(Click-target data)
** begin **
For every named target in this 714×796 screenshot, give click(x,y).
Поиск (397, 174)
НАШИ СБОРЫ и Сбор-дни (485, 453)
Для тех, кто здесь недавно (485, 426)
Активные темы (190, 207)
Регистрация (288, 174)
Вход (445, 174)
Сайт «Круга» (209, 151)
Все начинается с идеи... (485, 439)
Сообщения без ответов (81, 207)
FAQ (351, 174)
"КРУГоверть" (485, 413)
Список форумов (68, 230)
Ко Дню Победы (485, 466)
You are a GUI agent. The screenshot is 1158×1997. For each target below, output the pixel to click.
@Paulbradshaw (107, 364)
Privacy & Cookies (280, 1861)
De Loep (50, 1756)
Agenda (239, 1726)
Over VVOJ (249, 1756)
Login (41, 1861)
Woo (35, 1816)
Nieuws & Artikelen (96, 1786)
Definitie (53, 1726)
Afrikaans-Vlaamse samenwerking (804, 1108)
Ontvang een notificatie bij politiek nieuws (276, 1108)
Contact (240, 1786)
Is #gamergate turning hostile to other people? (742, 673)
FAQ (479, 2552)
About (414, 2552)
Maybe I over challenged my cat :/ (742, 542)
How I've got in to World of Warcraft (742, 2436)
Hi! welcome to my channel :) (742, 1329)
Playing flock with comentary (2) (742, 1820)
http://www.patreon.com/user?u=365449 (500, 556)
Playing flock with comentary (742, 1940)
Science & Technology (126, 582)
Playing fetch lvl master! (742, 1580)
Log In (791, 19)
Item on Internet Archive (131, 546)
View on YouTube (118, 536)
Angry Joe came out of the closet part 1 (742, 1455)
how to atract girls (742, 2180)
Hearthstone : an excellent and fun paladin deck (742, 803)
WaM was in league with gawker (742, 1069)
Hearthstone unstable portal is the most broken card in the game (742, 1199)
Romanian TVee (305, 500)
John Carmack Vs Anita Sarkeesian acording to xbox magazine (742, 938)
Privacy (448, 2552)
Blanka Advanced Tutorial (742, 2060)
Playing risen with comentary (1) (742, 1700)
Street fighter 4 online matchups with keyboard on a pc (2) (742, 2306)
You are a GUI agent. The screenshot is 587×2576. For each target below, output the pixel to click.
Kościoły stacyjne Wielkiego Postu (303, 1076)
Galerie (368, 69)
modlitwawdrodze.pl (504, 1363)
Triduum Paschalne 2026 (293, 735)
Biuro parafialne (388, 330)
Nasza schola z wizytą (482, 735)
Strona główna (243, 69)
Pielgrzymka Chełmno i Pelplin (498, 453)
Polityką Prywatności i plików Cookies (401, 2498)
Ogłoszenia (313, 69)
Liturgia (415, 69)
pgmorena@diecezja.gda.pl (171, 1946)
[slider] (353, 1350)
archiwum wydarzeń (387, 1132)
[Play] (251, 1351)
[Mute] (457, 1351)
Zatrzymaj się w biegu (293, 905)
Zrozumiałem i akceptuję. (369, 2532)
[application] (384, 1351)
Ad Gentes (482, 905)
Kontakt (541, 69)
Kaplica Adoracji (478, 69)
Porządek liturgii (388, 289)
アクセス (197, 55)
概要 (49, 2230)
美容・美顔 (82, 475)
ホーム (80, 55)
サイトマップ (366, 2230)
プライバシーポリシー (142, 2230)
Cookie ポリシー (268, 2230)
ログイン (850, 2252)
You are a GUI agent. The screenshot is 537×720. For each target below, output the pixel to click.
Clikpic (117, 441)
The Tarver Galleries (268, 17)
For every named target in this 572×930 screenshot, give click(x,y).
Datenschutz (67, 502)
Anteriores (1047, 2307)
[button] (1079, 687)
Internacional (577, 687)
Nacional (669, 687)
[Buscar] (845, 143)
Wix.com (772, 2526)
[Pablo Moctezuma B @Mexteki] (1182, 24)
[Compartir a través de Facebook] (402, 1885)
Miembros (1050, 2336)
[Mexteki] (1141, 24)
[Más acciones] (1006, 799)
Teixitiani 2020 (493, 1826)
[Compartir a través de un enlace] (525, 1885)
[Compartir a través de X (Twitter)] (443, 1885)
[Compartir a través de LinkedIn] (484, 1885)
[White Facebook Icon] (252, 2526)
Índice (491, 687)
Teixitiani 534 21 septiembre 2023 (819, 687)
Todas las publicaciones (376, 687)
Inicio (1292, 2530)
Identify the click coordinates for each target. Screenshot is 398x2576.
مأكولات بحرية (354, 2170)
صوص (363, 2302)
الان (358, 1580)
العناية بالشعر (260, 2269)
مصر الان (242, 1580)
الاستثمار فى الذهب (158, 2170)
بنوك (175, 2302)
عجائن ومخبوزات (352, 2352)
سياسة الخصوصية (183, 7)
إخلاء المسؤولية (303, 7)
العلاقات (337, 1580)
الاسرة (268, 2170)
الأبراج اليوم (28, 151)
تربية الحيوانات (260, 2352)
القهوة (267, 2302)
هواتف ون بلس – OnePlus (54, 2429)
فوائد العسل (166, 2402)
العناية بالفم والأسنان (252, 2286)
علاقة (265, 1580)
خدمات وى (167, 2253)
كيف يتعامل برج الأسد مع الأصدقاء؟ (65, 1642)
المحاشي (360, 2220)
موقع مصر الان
** end **
» **Written problem**:
Copy out each line above that contains the string "output".

» **Finished task**:
You are a GUI agent. The screenshot is 1158×1997. For each target below, output the pixel to click.
You are a GUI agent. The screenshot is 587×2576. For each target below, output the pixel to click.
You are a GUI agent. The screenshot is 537×720. For each target below, output the pixel to click.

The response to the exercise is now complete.